▶ The input
[Start of Attachment]

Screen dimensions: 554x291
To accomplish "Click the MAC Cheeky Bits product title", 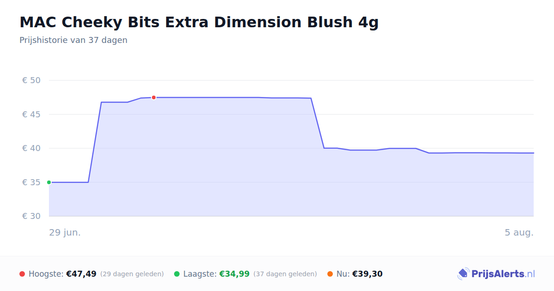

[End of Attachment]
[Start of Attachment]

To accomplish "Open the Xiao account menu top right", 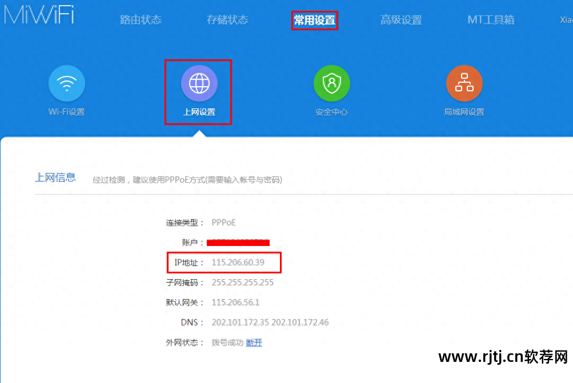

[End of Attachment]
[Start of Attachment]

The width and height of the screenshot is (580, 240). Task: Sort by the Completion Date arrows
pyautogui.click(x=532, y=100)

[End of Attachment]

▶ Task to carry out
Only one part of the material above is wanted: the lines from the one with "Screen dimensions: 554x291" up to and including the one with "the MAC Cheeky". Please copy them exactly, pictures left out.

▶ Written answer
Screen dimensions: 554x291
To accomplish "Click the MAC Cheeky Bits product title", 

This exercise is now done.